Case in point: There is an entire mission section smack dab in the middle of the game where Ryu goes back to his village and then goes and fights a bunch of ninjas because... I guess the designers realized he'd been fighting too many soldiers and genetically-engineered monsters, and not enough ninjas? It's a senseless divergence that is even more maddening when you realize the game never bothers to explain any of it, and in fact seems to forget that it even happened. How the hell are you going to make me fight a skyscraper-sized witch demon for 15 minutes and then just completely forget to explain why?
If you're mainly here to get an eyeful of Chesty McNinjalady, you'll be sad to hear she's barely in this game.
Maybe I'm trying too hard to find logic where there is none. It certainly doesn't feel like Team Ninja really gave too terribly much of a damn about any of its ideas here. It got them working well enough to be functional (though sometimes camera glitches and unresponsive controls negate that), and looking reasonably good (the game is pretty sharp visually). That's especially true of the game's inexplicable multiplayer component, which allows players to fight each other in arena battles, or take on wave after wave of bad guys with a co-op buddy. You may be shocked to learn that these modes reek of non-effort. They work, but the twitchy camera, combined with the cramped-feeling environments, pretty much kills what little fun there was to be had. If anything, this multiplayer component just seems like an excuse to tack an online pass onto the game.

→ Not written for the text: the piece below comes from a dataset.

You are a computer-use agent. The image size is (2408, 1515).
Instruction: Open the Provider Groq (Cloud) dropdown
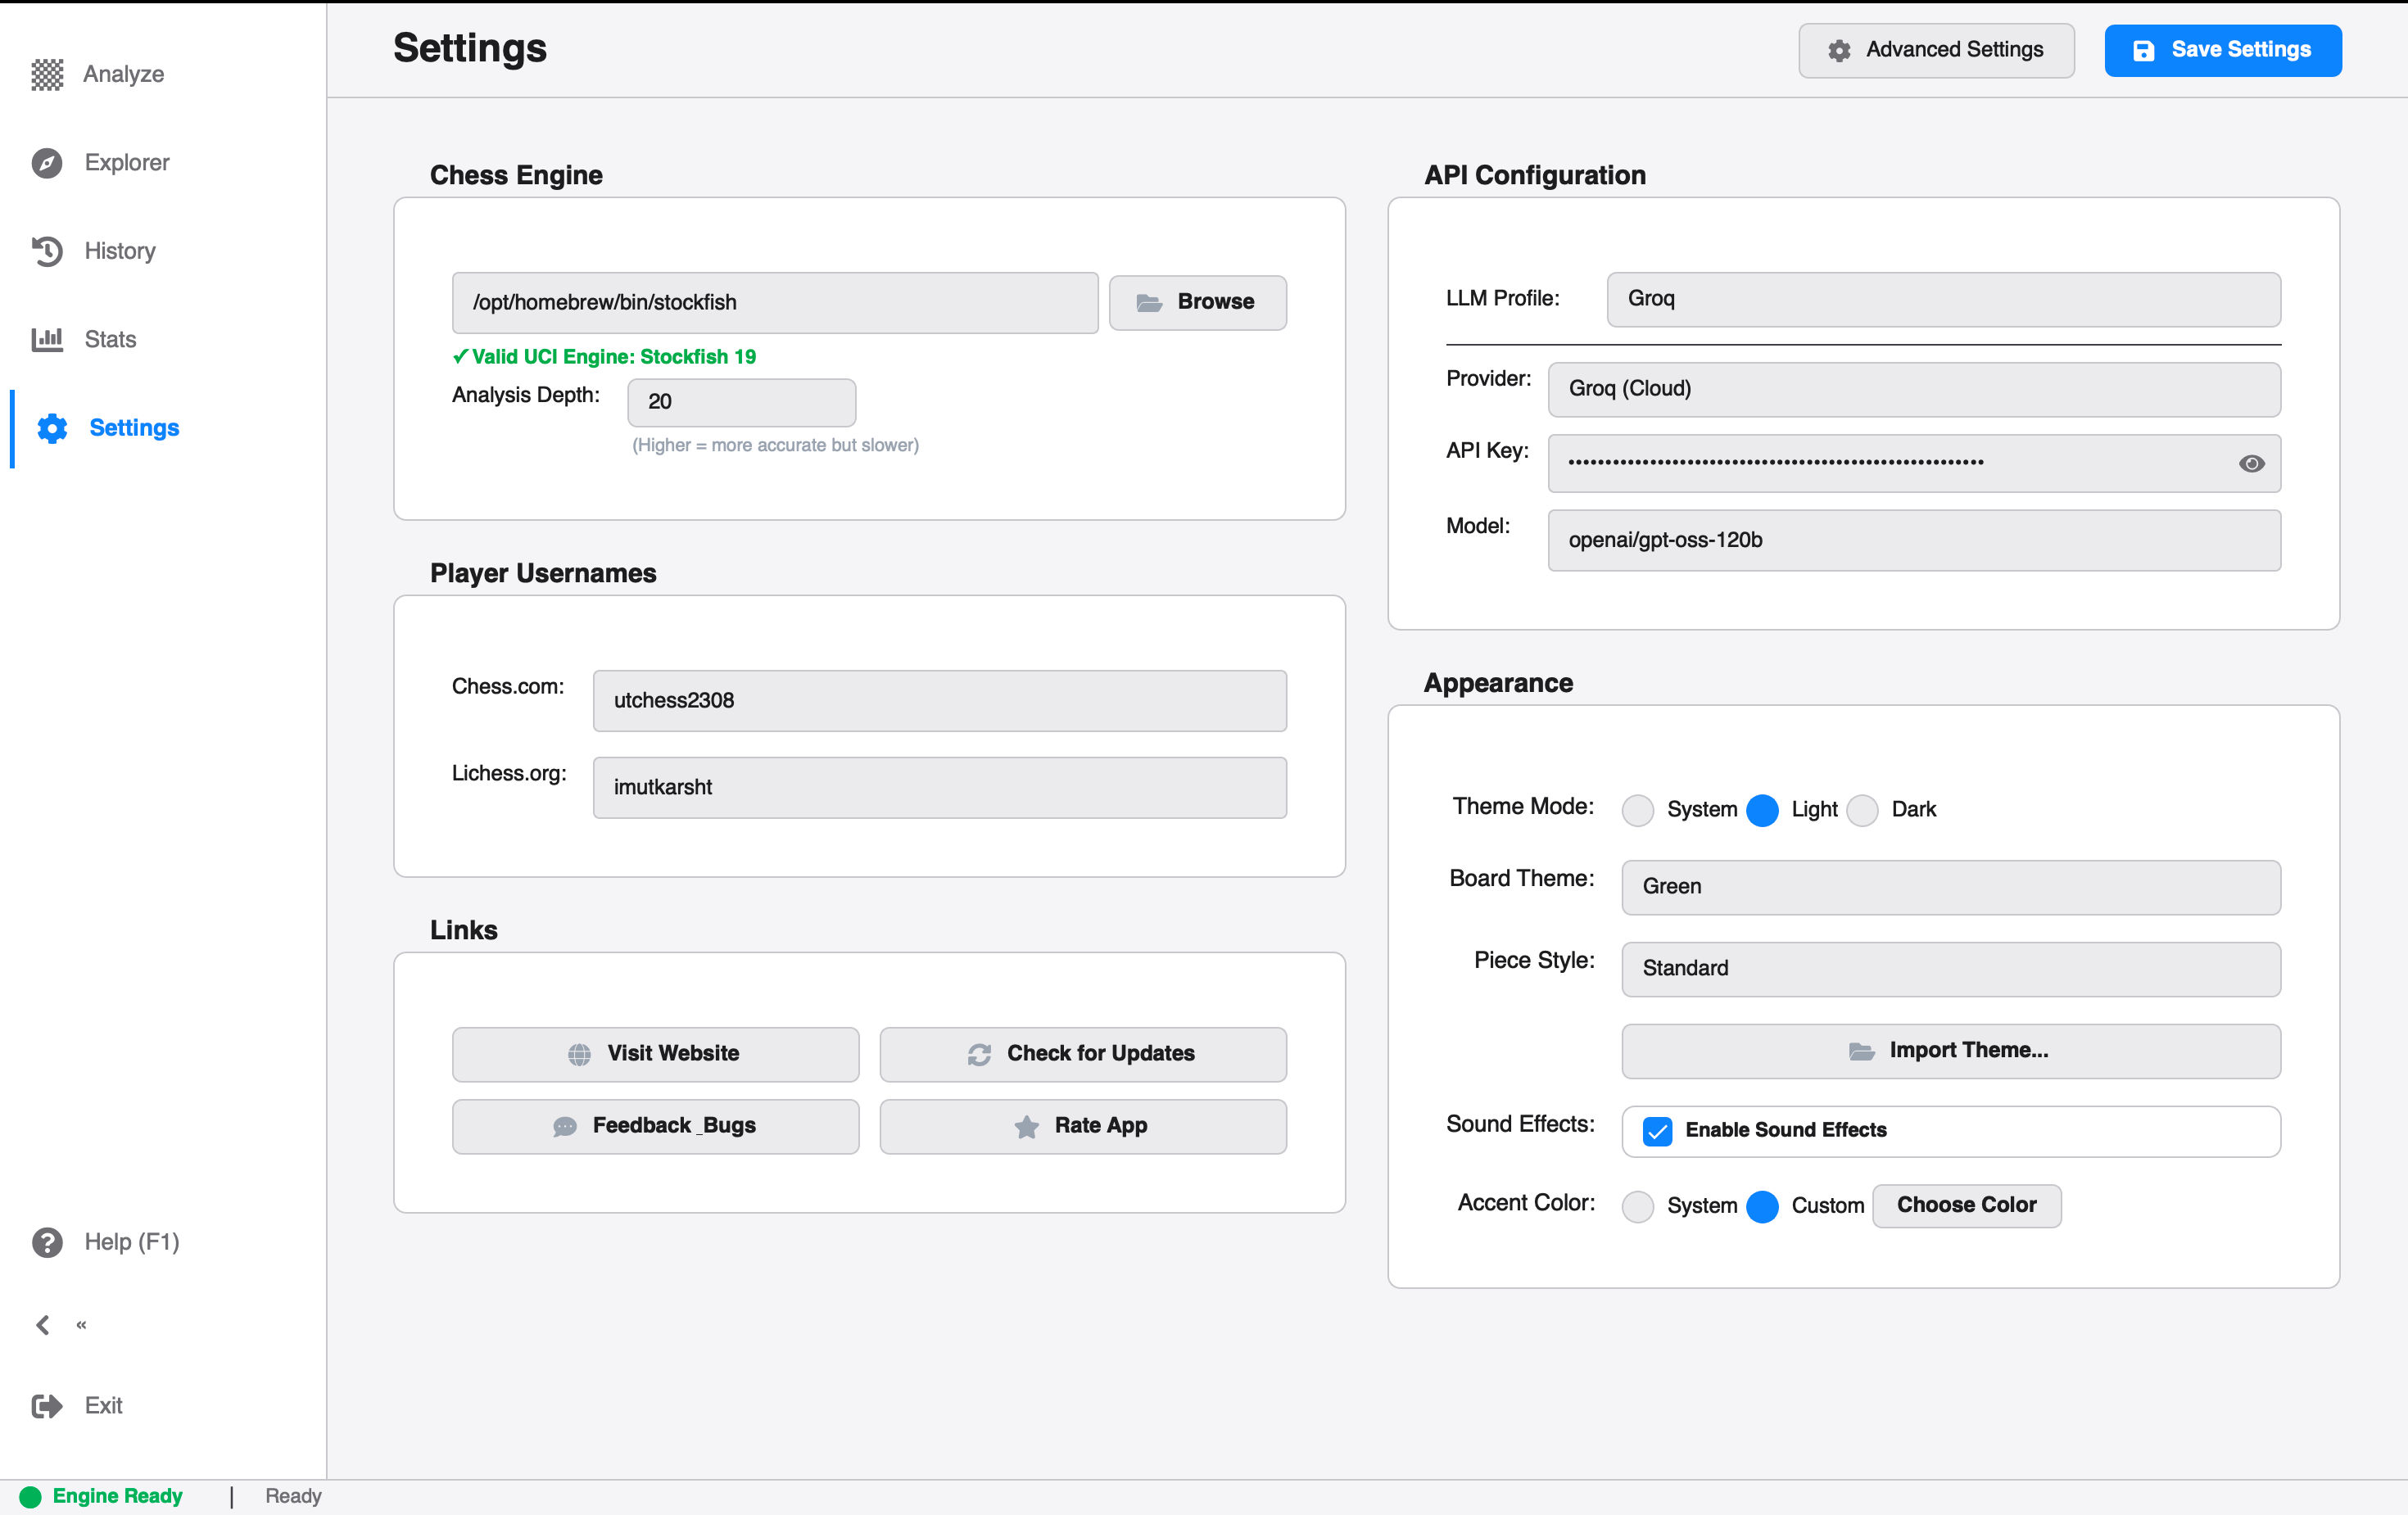[1913, 389]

Maybe those still left at Team Ninja just assumed that the visual splendor of seeing Ryu Hayabusa stab things into oblivion (as well as the occasional side-character boob jiggle) was all players wanted out of a Ninja Gaiden game. The combo system and intense challenge didn't matter so much as the mere visual of Ryu flying around like a unstoppable death machine. This assumption would be incorrect. Ninja Gaiden is great because you feel like you are actually accomplishing something when you best it. You feel like you've actually overcome an obstacle worth overcoming. Sure, there were changes that could have been implemented to perhaps make the game a bit less overwhelmingly aggressive in its hatred of the player's success, such as the legitimately improved checkpoint system and even a few of those quick time events tossed in from time to time. But killing the combat system that made this franchise so enticing, and robbing it of any modicum of challenge was so far beyond what was necessary that it leaves Ninja Gaiden 3 feeling like little more than a stripped-down husk of its former glory. If the previous Ninja Gaiden games were like carefully built, brutally fast hot rods, Ninja Gaiden 3 feels like it should be up on bricks on somebody's lawn.